TEXT EXCERPT
━━━━━━━━━━━━━━━━━━━━━━━━━━━━━━
[ 
https://issues.apache.org/jira/browse/SPARK-18288?page=com.atlassian.jira.plugin.system.issuetabpanels:comment-tabpanel&focusedCommentId=15646950#comment-15646950
 ] 

Elkhan Dadashov commented on SPARK-18288:
-----------------------------------------

The issue was related to while() loop stalling the CPU.
Instead I changed the code using CountDownLatch, and it works as expected.
{code:title=Bar.java|borderStyle=solid}
...
final CountDownLatch countDownLatch = new CountDownLatch(1);
SparkAppListener sparkAppListener = new SparkAppListener(countDownLatch);
SparkAppHandle appHandle = sparkLauncher.startApplication(sparkAppListener);
Thread sparkAppListenerThread = new Thread(sparkAppListener);
sparkAppListenerThread.start();
long timeout = 120;
countDownLatch.await(timeout, TimeUnit.SECONDS);    
...
━━━━━━━━━━━━━━━━━━━━━━━━━━━━━━
STORED DATA
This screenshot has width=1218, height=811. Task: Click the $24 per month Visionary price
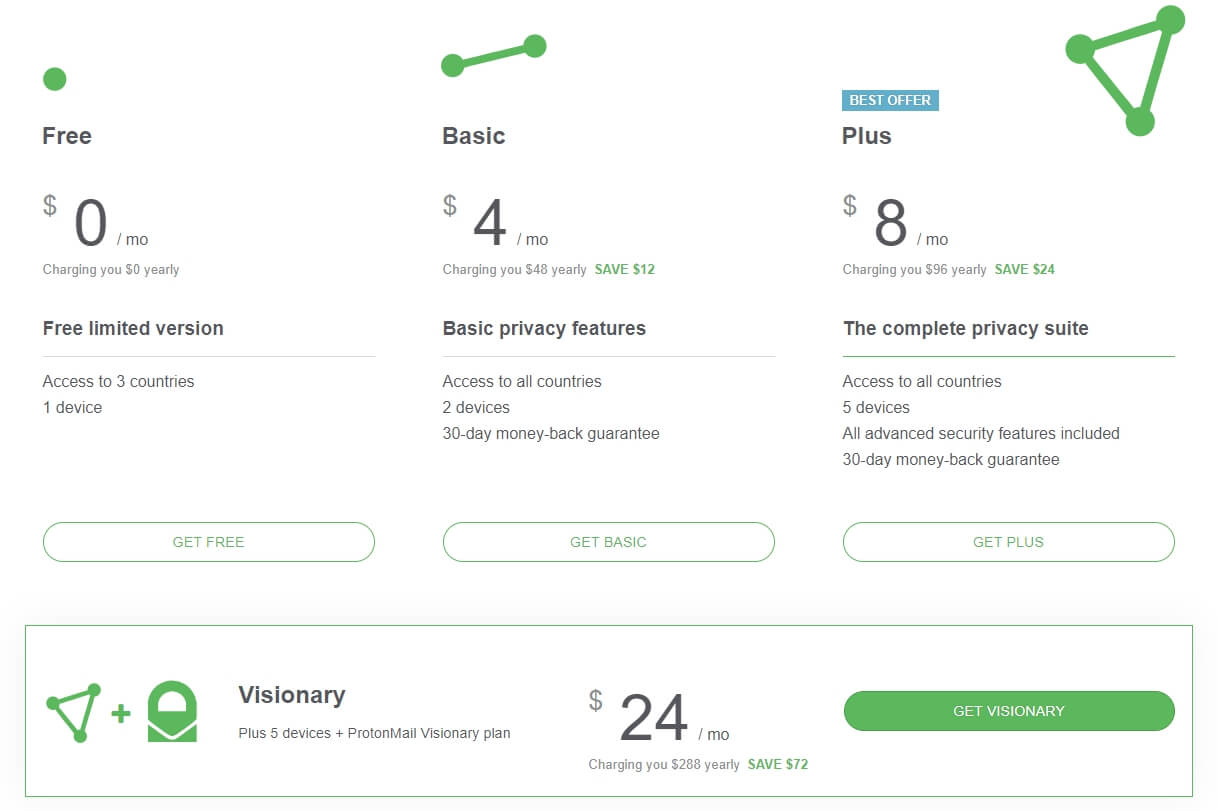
━━━━━━━━━━━━━━━━━━━━━━━━━━━━━━
GIVEN EXERCISE A
Answer the following about the SPARK-18288 comment, one line each:
(i) What does the commenter name as the cause of the issue?
(ii) What count is passed to the CountDownLatch constructor?
(iii) What timeout value and unit are passed to countDownLatch.await?
GIVEN EXERCISE B
Write the next part of the SPARK-18288 comment, picking up after its final line.

FINAL ANSWER A
(i) A while() loop stalling the CPU.
(ii) 1.
(iii) 120, in seconds (TimeUnit.SECONDS).

FINAL ANSWER B
    private static class SparkAppListener implements SparkAppHandle.Listener, 
Runnable {
        private static final Log log = 
LogFactory.getLog(SparkAppListener.class);
        private final CountDownLatch countDownLatch;
        public SparkAppListener(CountDownLatch countDownLatch) {
            this.countDownLatch = countDownLatch;
        }
        @Override
        public void stateChanged(SparkAppHandle handle) {
            String sparkAppId = handle.getAppId();
            State appState = handle.getState();
            if (sparkAppId != null) {
                log.info("Spark job with app id: " + sparkAppId + ",\t State 
changed to: " + appState + " - "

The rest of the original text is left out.